-------- Records to use --------

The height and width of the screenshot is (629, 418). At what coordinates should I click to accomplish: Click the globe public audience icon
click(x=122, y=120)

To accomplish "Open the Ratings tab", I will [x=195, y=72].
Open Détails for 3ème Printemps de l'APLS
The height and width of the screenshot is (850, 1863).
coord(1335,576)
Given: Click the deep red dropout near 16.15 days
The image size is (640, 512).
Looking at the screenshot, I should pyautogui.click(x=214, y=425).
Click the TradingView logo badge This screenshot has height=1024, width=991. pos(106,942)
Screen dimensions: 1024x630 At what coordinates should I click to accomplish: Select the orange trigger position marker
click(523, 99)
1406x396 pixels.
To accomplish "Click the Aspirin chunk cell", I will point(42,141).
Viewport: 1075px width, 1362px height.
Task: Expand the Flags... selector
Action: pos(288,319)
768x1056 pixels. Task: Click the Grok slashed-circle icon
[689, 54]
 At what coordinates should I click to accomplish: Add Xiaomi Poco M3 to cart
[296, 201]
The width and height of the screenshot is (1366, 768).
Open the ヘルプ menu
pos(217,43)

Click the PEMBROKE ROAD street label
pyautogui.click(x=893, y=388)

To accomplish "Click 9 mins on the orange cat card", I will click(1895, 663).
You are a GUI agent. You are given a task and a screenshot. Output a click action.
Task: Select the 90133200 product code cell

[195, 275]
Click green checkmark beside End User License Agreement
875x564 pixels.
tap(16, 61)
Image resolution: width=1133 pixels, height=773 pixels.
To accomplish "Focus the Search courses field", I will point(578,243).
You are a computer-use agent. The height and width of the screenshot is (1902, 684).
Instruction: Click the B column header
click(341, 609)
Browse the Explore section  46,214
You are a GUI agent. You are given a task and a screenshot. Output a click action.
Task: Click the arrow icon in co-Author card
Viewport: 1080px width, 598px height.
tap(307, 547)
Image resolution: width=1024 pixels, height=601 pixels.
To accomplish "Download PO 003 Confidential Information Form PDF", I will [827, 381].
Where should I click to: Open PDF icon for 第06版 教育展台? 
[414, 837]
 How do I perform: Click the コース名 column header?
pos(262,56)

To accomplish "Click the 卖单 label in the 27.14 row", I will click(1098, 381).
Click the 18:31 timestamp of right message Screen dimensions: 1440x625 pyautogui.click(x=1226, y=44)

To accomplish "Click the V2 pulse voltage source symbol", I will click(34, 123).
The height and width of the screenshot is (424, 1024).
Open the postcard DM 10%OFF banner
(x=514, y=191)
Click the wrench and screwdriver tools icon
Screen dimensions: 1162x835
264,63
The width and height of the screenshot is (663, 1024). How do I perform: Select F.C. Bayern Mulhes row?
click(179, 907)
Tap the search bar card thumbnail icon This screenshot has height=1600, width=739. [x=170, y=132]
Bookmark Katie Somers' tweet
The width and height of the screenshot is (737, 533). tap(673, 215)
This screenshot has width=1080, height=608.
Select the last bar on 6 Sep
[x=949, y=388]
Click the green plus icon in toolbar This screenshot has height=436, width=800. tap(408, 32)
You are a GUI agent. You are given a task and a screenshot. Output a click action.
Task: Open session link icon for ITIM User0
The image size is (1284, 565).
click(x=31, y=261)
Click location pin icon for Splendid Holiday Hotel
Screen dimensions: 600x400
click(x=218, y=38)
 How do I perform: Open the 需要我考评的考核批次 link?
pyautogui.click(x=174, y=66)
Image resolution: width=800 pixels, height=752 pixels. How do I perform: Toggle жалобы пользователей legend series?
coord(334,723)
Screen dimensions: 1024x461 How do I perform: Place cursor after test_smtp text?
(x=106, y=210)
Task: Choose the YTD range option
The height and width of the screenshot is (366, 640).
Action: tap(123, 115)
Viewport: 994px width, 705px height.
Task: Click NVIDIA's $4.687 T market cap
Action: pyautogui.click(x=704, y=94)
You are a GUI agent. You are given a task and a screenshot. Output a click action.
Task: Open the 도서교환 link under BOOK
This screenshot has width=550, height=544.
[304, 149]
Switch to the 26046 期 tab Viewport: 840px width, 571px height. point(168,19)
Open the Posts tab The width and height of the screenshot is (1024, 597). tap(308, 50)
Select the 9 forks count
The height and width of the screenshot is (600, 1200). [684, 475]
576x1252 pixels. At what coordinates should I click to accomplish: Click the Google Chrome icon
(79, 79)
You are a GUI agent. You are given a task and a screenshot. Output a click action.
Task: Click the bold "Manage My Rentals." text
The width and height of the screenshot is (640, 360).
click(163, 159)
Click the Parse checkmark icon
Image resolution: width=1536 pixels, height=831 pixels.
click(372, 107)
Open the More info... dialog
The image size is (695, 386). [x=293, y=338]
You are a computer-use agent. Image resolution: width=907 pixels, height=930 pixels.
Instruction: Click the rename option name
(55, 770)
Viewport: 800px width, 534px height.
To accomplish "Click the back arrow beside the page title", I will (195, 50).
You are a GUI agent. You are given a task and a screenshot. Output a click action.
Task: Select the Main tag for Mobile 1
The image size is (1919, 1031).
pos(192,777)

--------

Exercise :: Repeat the entries above verbatim, but only from the line that has "Click the PEMBROKE ROAD street label" down to the line that has "Image resolution: width=1024", inclusive.

Problem solution ::
Click the PEMBROKE ROAD street label
pyautogui.click(x=893, y=388)

To accomplish "Click 9 mins on the orange cat card", I will click(1895, 663).
You are a GUI agent. You are given a task and a screenshot. Output a click action.
Task: Select the 90133200 product code cell

[195, 275]
Click green checkmark beside End User License Agreement
875x564 pixels.
tap(16, 61)
Image resolution: width=1133 pixels, height=773 pixels.
To accomplish "Focus the Search courses field", I will point(578,243).
You are a computer-use agent. The height and width of the screenshot is (1902, 684).
Instruction: Click the B column header
click(341, 609)
Browse the Explore section  46,214
You are a GUI agent. You are given a task and a screenshot. Output a click action.
Task: Click the arrow icon in co-Author card
Viewport: 1080px width, 598px height.
tap(307, 547)
Image resolution: width=1024 pixels, height=601 pixels.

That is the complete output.